• [TEXT EXCERPT]
-------------------------

A Twist in the Eric Garner Case Stirs Anger

A screenshot from the widely dispersed video of Officer Daniel Pantaleo’s hold on Eric Garner  

By Lucas Manfield and Olivia Eubanks

The 51st anniversary of Martin Luther King’s assassination took a painful turn for some New Yorkers on Thursday as surprise news arrived that an NYPD surgeon would testify on behalf of the officer accused of using excessive force in the 2014 death of Eric Garner.

Garner’s last words—“I can’t breathe”—became a rallying point for the Black Lives Matter movement across the country. He died following a takedown by police on July 17, 2014 that was videotaped by a passerby and went viral. Witnesses said that the officer, Daniel Pantaleo, had used a chokehold, a prohibited maneuver in the NYPD. A Staten Island Grand Jury declined to indict him, but Pantaleo faces NYPD disciplinary proceedings on May 13, with his job at stake.

-------------------------

Stored records
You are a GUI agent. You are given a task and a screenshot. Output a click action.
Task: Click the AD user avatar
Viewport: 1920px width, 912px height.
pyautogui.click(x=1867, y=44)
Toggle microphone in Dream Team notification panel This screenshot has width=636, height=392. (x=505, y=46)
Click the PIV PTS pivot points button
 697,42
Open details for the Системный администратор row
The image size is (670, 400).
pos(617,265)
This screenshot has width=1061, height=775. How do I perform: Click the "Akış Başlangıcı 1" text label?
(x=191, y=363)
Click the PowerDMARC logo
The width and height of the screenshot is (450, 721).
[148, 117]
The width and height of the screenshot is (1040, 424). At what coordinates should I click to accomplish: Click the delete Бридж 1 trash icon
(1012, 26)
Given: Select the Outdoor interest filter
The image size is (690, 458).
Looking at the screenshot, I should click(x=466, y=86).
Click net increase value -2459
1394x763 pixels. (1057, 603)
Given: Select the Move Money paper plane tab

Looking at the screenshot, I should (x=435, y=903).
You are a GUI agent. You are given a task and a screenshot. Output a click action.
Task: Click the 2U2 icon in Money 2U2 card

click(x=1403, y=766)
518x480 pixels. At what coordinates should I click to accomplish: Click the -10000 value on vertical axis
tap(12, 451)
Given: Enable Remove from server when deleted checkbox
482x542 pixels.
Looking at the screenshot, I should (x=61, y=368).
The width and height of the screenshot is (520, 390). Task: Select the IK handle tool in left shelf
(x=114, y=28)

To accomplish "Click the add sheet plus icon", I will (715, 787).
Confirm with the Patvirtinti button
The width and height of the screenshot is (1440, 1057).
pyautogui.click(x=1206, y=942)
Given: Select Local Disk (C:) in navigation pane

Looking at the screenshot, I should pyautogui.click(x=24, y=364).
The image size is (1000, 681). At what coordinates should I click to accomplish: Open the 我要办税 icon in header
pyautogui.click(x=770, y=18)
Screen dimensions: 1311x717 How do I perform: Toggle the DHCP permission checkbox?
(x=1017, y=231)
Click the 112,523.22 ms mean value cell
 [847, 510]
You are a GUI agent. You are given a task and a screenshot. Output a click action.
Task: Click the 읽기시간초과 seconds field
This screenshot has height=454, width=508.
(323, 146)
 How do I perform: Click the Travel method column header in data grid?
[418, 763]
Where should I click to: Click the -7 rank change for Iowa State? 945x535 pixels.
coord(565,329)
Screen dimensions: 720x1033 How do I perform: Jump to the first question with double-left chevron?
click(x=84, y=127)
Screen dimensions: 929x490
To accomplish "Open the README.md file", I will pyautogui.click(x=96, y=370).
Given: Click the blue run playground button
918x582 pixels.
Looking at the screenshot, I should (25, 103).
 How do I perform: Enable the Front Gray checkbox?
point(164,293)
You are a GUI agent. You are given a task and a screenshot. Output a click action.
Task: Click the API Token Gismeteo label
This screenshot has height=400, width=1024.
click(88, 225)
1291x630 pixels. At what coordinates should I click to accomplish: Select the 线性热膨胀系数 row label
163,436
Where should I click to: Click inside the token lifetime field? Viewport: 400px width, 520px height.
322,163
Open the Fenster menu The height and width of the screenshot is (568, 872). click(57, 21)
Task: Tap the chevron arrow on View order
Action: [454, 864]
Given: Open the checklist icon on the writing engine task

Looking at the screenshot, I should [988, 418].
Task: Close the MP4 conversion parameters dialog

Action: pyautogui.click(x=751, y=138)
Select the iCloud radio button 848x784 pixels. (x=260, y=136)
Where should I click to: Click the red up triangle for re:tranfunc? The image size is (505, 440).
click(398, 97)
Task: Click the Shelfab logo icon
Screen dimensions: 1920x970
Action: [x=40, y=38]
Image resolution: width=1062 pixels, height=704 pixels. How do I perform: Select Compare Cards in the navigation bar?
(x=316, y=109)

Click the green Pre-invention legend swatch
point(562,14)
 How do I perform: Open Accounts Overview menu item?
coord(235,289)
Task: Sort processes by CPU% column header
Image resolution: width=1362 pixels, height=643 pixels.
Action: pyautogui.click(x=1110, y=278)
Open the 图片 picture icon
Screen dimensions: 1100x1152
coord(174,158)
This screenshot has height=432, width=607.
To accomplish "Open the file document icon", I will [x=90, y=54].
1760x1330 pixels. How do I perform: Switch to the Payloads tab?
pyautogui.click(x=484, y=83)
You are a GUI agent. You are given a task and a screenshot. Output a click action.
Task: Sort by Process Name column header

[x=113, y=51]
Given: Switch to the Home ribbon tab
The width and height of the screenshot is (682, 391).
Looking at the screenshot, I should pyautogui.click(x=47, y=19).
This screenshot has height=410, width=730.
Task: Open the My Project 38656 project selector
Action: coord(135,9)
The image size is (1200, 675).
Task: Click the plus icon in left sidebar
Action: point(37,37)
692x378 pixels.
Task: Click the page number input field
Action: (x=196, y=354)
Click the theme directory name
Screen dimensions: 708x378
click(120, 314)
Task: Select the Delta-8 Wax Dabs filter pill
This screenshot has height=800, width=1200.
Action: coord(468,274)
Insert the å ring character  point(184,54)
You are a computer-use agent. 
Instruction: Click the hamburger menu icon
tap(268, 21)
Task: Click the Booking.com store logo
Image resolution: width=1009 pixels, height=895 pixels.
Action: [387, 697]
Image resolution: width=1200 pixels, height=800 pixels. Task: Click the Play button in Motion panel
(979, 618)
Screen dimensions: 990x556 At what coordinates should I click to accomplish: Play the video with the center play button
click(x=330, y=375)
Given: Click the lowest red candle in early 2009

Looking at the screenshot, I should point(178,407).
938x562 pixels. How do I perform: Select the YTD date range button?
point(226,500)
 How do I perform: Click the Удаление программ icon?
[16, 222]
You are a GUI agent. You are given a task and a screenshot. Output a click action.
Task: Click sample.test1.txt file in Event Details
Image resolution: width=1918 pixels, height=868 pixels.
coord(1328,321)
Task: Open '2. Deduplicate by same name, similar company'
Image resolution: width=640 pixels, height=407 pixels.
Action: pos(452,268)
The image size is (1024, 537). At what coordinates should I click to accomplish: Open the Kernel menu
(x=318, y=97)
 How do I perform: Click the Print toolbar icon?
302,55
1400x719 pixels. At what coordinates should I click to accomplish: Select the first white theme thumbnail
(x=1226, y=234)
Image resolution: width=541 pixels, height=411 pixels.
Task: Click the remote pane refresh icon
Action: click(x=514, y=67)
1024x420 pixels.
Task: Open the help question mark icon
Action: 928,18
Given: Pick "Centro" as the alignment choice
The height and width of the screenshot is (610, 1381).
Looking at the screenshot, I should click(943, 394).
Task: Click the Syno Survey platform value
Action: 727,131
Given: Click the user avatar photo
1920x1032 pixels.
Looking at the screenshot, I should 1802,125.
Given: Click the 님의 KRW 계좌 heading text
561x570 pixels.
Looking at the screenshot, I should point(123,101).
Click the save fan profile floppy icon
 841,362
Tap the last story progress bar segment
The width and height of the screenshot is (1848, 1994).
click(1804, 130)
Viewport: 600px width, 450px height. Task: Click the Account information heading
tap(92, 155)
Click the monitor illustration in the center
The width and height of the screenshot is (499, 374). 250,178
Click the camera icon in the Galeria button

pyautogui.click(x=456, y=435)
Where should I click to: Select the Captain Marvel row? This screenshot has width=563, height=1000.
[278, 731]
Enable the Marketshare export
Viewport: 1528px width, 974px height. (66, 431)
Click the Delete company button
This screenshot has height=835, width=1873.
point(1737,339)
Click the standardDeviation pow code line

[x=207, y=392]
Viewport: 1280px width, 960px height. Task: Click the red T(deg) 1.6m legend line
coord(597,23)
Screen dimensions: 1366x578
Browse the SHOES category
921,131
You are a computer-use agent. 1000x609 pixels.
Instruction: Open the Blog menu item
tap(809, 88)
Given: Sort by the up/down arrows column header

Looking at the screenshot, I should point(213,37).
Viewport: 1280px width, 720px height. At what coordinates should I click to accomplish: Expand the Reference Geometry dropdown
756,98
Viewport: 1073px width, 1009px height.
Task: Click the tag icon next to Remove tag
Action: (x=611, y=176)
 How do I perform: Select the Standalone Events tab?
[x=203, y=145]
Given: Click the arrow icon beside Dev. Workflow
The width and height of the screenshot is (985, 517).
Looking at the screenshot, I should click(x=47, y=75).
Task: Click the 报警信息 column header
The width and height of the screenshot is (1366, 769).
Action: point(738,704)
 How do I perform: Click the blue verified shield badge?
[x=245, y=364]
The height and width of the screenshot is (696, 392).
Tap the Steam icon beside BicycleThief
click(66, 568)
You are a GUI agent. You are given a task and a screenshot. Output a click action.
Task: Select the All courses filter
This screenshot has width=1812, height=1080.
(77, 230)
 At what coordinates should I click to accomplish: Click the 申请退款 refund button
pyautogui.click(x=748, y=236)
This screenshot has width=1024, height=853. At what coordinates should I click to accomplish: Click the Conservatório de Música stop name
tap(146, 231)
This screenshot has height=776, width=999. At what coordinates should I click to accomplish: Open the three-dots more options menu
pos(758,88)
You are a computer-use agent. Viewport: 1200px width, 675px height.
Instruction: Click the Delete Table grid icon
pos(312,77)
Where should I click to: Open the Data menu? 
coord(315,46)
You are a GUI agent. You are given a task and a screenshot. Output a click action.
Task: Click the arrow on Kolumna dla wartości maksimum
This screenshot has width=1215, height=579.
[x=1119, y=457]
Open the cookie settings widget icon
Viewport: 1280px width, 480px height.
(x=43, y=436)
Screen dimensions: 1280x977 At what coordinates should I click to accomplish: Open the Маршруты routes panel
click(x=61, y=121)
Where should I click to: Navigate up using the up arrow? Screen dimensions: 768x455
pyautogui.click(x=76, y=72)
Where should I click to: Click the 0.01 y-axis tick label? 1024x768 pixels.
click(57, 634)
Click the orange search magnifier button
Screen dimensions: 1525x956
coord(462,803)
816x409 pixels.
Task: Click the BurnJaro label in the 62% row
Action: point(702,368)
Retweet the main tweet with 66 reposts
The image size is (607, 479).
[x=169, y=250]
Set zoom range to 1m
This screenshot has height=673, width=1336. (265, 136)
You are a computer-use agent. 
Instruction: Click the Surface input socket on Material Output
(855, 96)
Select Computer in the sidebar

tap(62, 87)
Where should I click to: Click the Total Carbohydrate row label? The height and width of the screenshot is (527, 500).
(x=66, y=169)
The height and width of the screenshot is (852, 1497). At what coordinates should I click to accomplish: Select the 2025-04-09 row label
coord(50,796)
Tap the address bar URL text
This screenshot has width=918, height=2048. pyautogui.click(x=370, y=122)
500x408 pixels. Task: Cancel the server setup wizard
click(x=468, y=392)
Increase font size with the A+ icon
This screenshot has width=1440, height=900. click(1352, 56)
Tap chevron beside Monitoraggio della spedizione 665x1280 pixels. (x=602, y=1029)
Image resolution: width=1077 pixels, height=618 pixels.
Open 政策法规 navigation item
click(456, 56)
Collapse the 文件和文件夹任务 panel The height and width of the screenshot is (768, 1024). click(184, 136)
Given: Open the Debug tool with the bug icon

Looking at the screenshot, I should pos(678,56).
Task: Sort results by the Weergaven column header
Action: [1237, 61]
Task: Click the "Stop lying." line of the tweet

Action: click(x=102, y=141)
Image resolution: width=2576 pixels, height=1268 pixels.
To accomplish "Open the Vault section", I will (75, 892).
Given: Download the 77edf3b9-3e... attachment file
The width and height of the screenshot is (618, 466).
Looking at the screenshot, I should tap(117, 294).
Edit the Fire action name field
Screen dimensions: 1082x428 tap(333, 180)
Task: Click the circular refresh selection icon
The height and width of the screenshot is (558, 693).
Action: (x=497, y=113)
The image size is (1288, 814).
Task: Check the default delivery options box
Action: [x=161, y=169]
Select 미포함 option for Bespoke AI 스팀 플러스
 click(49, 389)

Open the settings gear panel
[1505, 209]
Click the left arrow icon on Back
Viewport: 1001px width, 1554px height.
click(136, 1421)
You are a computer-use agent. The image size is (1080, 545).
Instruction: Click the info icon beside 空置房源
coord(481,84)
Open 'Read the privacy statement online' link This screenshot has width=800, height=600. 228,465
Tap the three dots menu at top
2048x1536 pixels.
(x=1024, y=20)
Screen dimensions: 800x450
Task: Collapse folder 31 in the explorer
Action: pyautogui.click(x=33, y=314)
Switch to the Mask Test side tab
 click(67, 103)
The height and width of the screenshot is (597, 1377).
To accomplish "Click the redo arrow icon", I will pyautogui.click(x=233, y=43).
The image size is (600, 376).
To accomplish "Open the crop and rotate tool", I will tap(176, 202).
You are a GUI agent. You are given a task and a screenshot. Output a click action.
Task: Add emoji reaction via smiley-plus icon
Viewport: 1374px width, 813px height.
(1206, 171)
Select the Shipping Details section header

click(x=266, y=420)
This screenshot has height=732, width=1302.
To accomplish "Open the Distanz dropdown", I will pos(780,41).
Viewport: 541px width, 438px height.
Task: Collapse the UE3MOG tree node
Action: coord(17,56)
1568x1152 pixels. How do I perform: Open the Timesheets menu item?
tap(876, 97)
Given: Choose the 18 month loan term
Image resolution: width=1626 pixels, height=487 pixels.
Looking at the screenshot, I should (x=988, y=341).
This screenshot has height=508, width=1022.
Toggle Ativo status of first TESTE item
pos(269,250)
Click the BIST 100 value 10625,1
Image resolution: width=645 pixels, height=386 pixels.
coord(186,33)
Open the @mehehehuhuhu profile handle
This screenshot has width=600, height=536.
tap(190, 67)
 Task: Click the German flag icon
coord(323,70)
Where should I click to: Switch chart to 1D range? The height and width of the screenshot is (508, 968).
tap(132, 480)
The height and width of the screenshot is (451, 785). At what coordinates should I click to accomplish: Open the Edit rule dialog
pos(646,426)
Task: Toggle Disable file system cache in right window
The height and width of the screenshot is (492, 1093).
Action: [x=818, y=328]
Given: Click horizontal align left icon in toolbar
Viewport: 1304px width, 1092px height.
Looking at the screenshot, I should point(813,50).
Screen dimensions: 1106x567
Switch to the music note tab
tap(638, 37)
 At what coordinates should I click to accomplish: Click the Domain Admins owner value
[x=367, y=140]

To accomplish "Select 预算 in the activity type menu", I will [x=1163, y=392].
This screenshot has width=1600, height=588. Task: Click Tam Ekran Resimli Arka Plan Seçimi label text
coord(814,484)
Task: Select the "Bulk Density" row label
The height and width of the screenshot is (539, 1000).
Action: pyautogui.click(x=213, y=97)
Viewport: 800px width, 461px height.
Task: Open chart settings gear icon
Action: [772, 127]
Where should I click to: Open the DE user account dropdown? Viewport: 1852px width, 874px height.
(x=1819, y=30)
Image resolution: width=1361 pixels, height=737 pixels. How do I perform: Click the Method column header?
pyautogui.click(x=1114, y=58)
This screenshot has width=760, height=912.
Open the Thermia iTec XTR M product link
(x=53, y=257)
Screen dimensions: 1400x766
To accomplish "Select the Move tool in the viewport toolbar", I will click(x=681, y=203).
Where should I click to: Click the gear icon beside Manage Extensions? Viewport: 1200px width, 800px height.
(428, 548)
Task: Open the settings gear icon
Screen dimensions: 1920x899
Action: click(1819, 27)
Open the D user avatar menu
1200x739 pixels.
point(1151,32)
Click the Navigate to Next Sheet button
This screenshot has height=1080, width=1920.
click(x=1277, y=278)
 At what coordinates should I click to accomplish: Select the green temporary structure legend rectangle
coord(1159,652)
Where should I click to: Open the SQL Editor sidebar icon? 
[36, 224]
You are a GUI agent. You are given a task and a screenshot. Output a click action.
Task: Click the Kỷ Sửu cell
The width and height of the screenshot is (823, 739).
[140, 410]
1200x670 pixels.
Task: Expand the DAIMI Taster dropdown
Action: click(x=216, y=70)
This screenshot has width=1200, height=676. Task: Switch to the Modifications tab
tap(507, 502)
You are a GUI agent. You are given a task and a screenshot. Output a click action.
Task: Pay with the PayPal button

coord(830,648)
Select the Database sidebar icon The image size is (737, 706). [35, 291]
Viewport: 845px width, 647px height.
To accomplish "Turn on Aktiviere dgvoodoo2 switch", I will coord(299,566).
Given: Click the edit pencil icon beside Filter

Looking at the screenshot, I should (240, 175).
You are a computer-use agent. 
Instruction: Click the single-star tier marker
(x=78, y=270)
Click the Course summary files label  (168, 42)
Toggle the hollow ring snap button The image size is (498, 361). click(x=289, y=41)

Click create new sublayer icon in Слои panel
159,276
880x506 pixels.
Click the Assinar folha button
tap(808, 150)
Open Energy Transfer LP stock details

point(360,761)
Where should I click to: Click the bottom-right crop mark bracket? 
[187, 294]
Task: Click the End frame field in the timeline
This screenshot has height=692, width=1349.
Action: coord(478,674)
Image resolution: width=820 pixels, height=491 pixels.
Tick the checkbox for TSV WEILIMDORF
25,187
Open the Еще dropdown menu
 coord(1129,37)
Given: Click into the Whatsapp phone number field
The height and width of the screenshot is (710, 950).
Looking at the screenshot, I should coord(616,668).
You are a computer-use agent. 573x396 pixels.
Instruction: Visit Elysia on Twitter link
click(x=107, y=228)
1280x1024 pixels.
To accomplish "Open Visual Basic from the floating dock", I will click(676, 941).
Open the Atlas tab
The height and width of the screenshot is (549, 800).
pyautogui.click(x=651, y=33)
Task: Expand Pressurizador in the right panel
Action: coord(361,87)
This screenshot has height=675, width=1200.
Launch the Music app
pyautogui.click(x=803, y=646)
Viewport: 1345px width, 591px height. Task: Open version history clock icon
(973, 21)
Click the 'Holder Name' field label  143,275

-------------------------

• [EXERCISES]
A) According to the Eric Garner article, on what date did Garner die?
B) From the Eric Garner article, write out the passage between "The 51st anniversary" and "of Eric Garner.", inclusive.
C) Write the next part of the Eric Garner article, picking up after its last sentence.
The listing was taken from a separate source.

• [RESULTS]
A) July 17, 2014

B)
The 51st anniversary of Martin Luther King’s assassination took a painful turn for some New Yorkers on Thursday as surprise news arrived that an NYPD surgeon would testify on behalf of the officer accused of using excessive force in the 2014 death of Eric Garner.

C)
It was in a pretrial hearing in that case that the news came that Eli Kleinman, the NYPD’s Chief Surgeon since 2003, had determined that Pantaleo did not use a chokehold, according to the officer’s lawyer, Stu London. The Daily News reported that Kleinman, a hematologist, determined that Garner had no injuries associated with a chokehold and that Garner’s health was a factor in his death. He was obese and had asthma.

The chokehold, which the NYPD’s Patrol Guide defines as “pressure to the throat” that “hinders breathing,” has been prohibited since 1993, when it was forbidden in response to a rise in police custody deaths. The Patrolmen’s Benefit Association, the police union, has argued that the maneuver Pantaleo used to incapacitate Garner was something different, a “seat belt” takedown, and an appropriate response in the situation.

This would contradict the finding of a New York City medical examiner who issued a report in August, 2014, ruling Garner’s death a “homicide” due to “compression of neck (choke hold).” And it appeared that way to some who have viewed the video. “What nonsense,” wrote Queens councilman Rory Lancman on Twitter. “We all saw the video. It was a chokehold.

Activists reacted with anger. Hawk Newsome, president of Black Lives Matter, was reached minutes after he had heard the news. “This is a slap in the face to the black and brown citizens of NYC,” he said.

Black Twitter quickly fired up over the news.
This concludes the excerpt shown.